Ten days before the destruction of Emeth'il

Tsu'min found it hard to breathe. White trees spread with blue and turquoise leaves sang around him in the breeze. To the north, the low, bright dwellings of the city of Emeth'il clustered peacefully along the green waters of the I'o'ai Nar'olua. He listened to gulls cry and stood behind a prickly bush full of small red berries.

In front of him was a short Sh'ma with turquoise eyes and long hair of navy blue.

She bent and inspected a patch of red-and-yellow flowers on the side of the hill. He had felt her coming, seen the flowers, put the two together. Young Sh'ma were often given gardens to tend in the forest. It was a part of their lessons that introduced them to both the practicalities of growing plants and the idea that the world around them was bursting with life and that they had a responsibility to maintain it.

Tsu'min's heart filled with a thick, sickening mixture of joy and fear.

Mi'ame.

She lowered her head, sighed, lifted it again, and placed her hands on her hips. Her eyes shot defiantly to the bush.

"I feel you, stranger, whoever you are," she said in Sh'ma.

Stranger. He'd expected the word, but it hurt nonetheless.

Tsu'min fingered the jade bead that hung from his wrist. He hadn't been so afraid in centuries.

He stepped around the bush.

Mi'ame took a small step back. Tsu'min could see her more clearly without the bush between them. She had short legs, a long torso, wide ears, a small nose with one piercing. Her eyes stretched.

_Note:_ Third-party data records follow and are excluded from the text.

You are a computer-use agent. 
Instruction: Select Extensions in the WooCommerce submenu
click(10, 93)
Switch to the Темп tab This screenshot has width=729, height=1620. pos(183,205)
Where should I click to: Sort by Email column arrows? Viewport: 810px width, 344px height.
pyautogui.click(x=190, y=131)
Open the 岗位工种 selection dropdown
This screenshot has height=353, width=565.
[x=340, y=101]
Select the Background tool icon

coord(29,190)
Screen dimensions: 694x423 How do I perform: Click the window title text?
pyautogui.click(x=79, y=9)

"Who are you?" she whispered.

Tsu'min's heart pounded.

It was her.

The flesh had changed, become younger and shorter, broader in the shoulders, softer in the face. But it was so like her to see a half-breed—ostracized and shunned—step from the trees and wonder not why he was there but who he was. So like her to see everyone she met as a person.

His throat closed up and his face flushed.

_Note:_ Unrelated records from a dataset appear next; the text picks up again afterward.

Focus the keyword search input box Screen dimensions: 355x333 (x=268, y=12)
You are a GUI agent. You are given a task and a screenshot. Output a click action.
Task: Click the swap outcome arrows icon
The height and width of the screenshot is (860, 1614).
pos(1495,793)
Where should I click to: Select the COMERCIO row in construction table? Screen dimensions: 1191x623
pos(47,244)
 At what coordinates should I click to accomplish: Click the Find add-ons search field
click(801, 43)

He had expected this. He had rehearsed a dozen answers.

But still—hearing those words felt like having the rivets he'd so carefully driven his heart together with ripped out one by one.

"I have had many names," he said. Eraic was long dead to him. Tsu'min he couldn't bear to hear her say. "It would honor me if you gave me a new one."

She paused. A flicker of mischief crossed her face.

"Then I will call you Oura," she said. Her hands went back to her hips, which she thrust to one side. The trees rustled. The gulls jeered.

She was young. Very young. Below her bravado, her breath was as rapid as his.

"Oura," he said. Strange one. It was as good a name as any. "Guash'ta'tya." The sea whispered below the hill. A nearby spring trickled over rocks and stones and moss. "And what shall I call you?"

She straightened. She was skinny, he noticed. Like a child who hadn't yet fully grown into her frame. She couldn't have been more than forty.

So young, he thought again. Why have you come back now?

"Tyash," she replied.

Tsu'min's heart leaped.

Tyash. Worthy. A nonsense name that no Sh'ma would give another, but a name that Mi'ame had used long ago. The name she'd given to the part of herself she felt was least worthy.